[Dataset entries]
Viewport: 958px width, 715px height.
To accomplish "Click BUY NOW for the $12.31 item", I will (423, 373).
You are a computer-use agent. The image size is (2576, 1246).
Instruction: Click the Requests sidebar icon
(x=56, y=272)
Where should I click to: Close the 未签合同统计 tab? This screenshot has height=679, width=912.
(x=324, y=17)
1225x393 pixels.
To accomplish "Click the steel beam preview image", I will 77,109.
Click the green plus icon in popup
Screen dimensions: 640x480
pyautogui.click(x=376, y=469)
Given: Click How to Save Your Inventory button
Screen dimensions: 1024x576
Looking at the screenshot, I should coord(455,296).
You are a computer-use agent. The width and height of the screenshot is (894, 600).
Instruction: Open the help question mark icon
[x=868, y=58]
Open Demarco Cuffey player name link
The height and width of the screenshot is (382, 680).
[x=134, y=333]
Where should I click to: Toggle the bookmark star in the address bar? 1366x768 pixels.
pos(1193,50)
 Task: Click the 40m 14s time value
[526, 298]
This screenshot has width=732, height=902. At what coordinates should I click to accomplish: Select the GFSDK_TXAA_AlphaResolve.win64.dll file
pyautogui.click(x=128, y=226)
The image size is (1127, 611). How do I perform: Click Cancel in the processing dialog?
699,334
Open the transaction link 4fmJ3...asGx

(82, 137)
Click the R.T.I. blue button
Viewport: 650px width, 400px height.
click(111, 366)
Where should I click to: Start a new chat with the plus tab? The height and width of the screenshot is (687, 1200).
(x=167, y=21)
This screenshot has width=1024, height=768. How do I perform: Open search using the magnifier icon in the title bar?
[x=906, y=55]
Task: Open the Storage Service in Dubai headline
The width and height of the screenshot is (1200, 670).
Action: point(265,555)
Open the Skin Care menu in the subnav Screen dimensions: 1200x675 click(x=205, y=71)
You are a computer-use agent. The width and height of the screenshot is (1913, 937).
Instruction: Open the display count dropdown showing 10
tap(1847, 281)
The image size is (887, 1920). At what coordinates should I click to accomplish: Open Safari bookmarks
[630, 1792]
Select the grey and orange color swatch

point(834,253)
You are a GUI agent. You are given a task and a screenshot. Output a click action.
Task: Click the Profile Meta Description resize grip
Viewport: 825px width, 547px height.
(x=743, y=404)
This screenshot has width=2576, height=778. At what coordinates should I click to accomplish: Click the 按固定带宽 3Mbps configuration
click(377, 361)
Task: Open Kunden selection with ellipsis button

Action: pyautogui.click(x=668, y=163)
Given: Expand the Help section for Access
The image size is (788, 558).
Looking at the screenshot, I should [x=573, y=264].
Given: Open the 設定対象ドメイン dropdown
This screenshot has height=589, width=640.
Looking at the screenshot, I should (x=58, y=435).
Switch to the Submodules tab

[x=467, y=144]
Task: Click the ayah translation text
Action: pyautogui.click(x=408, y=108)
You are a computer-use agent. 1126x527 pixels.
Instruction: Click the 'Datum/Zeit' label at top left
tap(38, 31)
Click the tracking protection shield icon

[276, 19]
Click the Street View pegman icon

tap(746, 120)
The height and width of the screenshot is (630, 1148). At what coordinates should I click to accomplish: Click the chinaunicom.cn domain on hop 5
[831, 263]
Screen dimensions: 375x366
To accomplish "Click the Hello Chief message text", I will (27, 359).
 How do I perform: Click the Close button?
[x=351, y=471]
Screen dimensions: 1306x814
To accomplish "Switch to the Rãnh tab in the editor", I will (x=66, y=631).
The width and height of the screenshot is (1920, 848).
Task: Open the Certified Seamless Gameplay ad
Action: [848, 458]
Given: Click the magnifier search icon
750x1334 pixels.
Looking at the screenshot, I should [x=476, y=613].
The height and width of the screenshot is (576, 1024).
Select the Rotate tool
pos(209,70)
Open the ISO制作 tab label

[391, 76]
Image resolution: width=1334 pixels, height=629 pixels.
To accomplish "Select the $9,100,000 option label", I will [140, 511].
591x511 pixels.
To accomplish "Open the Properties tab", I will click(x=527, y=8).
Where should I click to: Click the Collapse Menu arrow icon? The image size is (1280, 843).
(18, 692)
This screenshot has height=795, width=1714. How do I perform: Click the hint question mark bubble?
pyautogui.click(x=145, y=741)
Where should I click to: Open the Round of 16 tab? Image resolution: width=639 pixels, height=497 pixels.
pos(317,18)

● **Activity**: Where a line in the records above contains the string "computer", return that line.

● **Solution for this problem**:
You are a computer-use agent. The image size is (2576, 1246).
You are a computer-use agent. The width and height of the screenshot is (894, 600).
You are a computer-use agent. The width and height of the screenshot is (1913, 937).
You are a computer-use agent. 1126x527 pixels.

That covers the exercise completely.